■ **GIVEN ENTRIES**
'''

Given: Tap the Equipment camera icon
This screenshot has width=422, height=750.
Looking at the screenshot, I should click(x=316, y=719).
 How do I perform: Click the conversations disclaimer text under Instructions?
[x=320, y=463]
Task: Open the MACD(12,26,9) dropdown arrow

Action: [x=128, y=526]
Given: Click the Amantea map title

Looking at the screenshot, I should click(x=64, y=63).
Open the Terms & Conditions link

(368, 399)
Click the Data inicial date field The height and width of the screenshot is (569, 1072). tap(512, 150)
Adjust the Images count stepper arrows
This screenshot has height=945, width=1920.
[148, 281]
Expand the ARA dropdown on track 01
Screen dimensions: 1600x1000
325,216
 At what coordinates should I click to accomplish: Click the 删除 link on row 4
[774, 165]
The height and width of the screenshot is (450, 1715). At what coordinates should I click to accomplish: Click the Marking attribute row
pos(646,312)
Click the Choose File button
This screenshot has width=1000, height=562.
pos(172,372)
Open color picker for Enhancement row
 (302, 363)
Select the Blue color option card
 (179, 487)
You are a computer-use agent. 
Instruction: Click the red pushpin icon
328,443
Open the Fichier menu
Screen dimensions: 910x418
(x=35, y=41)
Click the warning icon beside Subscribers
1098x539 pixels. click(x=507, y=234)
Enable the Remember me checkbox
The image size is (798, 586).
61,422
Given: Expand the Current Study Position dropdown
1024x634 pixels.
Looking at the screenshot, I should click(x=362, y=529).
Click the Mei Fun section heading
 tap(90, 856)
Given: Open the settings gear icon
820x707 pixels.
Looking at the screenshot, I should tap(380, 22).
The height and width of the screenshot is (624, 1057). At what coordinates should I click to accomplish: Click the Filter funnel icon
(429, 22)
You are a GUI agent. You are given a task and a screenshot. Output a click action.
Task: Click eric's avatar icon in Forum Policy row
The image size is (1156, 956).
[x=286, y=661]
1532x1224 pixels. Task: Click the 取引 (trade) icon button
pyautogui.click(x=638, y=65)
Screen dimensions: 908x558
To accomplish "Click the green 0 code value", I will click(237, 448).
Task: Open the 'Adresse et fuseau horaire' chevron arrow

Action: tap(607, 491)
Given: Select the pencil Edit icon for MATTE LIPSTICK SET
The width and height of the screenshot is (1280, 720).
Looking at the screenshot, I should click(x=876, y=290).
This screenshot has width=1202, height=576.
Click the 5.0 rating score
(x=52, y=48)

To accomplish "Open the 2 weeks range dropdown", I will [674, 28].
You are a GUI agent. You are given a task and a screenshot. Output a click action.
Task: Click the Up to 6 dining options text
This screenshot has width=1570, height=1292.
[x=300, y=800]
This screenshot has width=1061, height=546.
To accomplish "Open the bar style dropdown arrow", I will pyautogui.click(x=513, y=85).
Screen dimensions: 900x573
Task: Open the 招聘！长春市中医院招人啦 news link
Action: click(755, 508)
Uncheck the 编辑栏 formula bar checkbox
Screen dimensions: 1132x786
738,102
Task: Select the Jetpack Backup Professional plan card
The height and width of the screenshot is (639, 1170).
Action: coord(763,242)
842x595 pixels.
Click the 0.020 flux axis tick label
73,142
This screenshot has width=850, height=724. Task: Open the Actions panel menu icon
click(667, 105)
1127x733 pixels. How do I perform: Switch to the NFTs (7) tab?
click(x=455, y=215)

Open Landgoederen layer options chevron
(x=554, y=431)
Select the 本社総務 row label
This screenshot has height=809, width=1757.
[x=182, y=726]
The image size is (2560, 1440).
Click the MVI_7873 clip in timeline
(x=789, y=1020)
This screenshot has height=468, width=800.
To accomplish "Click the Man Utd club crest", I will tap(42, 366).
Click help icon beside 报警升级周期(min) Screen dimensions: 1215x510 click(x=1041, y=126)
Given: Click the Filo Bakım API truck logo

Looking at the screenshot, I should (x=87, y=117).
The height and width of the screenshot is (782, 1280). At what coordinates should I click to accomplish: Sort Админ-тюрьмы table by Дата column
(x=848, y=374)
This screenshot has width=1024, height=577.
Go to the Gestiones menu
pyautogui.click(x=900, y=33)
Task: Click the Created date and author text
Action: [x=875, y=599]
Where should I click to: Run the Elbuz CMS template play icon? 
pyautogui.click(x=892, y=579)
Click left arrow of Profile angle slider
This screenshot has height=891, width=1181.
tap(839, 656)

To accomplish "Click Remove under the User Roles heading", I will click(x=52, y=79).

'''

■ **WORK REQUEST**
Your task is to reproduce exactly the lines from the one with "Where should I" through the end of the listing. Both ends belong in the answer.

■ **RESULT BELOW**
Where should I click to: Run the Elbuz CMS template play icon? 
pyautogui.click(x=892, y=579)
Click left arrow of Profile angle slider
This screenshot has height=891, width=1181.
tap(839, 656)

To accomplish "Click Remove under the User Roles heading", I will click(x=52, y=79).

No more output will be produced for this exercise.